After a few moments, the sheer shock of my mom’s
message on my phone began to abate; I decided that I had to get back to my dorm
room — that was not the kind of call that I could make in the middle of campus
where anyone could hear. I hurried across campus, my heart pounding in my
chest.
They hired a private investigator?
I shook my head as I remembered that detail. I wasn’t sure whether to be angry
with them for taking that precaution when they had no real reason to suspect
that Johnny had ever done anything wrong or upset and panicked about whatever
the investigator had uncovered about him.
You
never confronted him about that comment. You never talked to him. You never
even asked him about it.
In spite of the fact that I’d given up talking to
him about what I had read, I had never quite fully lost the back-of-my-mind
feeling of fear and suspicion about Johnny.

I didn’t even wait for the elevator. I half-ran
through the hall of the first floor of dorm rooms and punched at the safety bar
of the door to the stairwell. My heart was pounding so fast I barely noticed
the stairs themselves as I went up flight after flight, heading up to my room —
the one place I could safely call my mom and talk about whatever she had found
out through her private investigator.

I should have known my parents would hire someone; I
should have known that they wouldn’t have taken the cue that I’d chosen my own
college, that I was an adult. I should have guessed that they were going to be
just as paranoid as ever about any guy I chose for myself. It wasn’t fair, but
I should have expected it. I paused as I came to one of the landings between
floors, almost out of breath from how quickly I had been taking the stairs. It
couldn’t be anything, could it? I thought about it. Johnny had only ever had
the one situation in his life, hadn’t he? Or maybe — the thought chilled me — there
was something that the girl in the dining hall didn’t know about. Maybe there
was a history there.

I couldn’t believe it. There was no way Johnny could
possibly be some hardened criminal or some abusive, cruel person. He was sweet
and kind and thoughtful constantly when it came to me. I hadn’t known him very
long, but if someone had the kind of past that a private investigator could
uncover, they wouldn’t be able to hide their true colors, would they?

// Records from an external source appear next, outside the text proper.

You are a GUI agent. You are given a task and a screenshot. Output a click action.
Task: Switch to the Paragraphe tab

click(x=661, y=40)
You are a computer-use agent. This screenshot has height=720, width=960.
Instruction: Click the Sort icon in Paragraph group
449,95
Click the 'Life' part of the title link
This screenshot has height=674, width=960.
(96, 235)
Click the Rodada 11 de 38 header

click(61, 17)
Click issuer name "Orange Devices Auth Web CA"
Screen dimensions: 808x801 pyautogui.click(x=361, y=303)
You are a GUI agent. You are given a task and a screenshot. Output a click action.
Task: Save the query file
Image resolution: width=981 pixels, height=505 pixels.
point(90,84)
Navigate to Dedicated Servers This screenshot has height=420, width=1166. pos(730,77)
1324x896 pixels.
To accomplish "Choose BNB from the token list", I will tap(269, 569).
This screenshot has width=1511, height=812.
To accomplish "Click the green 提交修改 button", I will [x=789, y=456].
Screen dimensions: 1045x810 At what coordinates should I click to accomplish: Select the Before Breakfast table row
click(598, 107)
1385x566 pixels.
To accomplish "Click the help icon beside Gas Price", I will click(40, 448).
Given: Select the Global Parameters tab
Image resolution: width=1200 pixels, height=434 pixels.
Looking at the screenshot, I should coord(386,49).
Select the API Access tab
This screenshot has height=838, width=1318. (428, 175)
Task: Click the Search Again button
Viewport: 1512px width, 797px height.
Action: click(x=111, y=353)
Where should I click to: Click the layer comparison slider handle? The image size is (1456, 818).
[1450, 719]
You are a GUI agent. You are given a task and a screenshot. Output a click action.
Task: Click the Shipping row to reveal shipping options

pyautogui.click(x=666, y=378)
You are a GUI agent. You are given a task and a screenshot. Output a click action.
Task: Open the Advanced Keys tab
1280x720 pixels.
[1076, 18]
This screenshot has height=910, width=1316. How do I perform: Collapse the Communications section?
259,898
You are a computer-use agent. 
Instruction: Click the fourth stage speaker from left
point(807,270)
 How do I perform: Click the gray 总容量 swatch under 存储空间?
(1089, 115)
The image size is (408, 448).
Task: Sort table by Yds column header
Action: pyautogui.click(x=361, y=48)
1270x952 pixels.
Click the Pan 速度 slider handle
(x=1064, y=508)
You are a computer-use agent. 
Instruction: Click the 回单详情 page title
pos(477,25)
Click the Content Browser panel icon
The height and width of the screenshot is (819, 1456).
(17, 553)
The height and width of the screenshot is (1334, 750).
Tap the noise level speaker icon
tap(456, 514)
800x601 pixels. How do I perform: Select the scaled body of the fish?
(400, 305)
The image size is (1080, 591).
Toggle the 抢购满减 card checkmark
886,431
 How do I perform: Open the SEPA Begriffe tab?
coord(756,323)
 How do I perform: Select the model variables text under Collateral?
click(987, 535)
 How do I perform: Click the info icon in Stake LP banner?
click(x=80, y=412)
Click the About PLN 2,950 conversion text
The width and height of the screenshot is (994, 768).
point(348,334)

I made my way up the last couple of flights of stairs
more slowly; I couldn’t reconcile the Johnny I had met, the Johnny I had made
love with and who had taken me into the woods on the sweetest, nicest date I
had ever been on, with someone who could be the kind of man who would alarm my
mother.
Of course
, I thought
bitterly,
it could just be that she
thought he was dangerous because one of his uncles once shoplifted from a
store. In my mom’s eyes, a poor background would be dangerous.
But
nonetheless, I had to lend her a certain amount of attention. I knew that in
spite of how little I respected her views on wealth and things like that — her
pretentiousness — she loved me and cared about me and wanted me to be happy.
She wouldn’t have called so many times if it was something like Johnny being
poor.

That opened up the question once more in my mind of
just what it was that Johnny had done. If he had done something other than be
involved with a girl who committed suicide, I should know about it, shouldn’t
I? I came to my floor and pushed the heavy stairwell door open with difficulty.
My heart was pounding inside my chest as if it wanted to explode, and I had to
walk slowly, already exhausted, towards my dorm room. I had to hope that
Georgia wasn’t around; I needed the most privacy humanly possible for the
conversation that I was about to have with my mom. What had her stupid private
investigator discovered? I couldn’t imagine. It had to be more than what had
happened with Claire, didn’t it? I had taken Johnny at face value when he had told
me about his involvement with the girl who had committed suicide. But there had
been that comment. On the one hand, I had Johnny’s assertion that he had only
been her boyfriend and that people were still bitter at him, still blamed him,
for not being able to save a troubled girl from killing herself. On the other
hand, there were the spiteful words of the girl who obviously wanted Johnny for
herself and the comment from Claire White’s memorial page where someone had
said that Johnny should be in prison, too, and that what he had done to Claire
was not love.

And I had Johnny’s behavior. He had always been sweet
and kind with me, funny and confident. I had seen him be aggressive on the ice,
but that was how hockey players were, wasn’t it? I had never seen him treat a
single woman with anything more than slight disgust and that was when the
jealous girl from the dining hall had flashed him and pressed her boobs against
the Plexiglas at a game. My mind was spinning as I closed the door to my bedroom
in the dorm and caught my breath. I looked at my phone. Mom obviously urgently
wanted to tell me something — I couldn’t just let it wait. I would have to call
her and find out what she knew or thought she knew about the situation.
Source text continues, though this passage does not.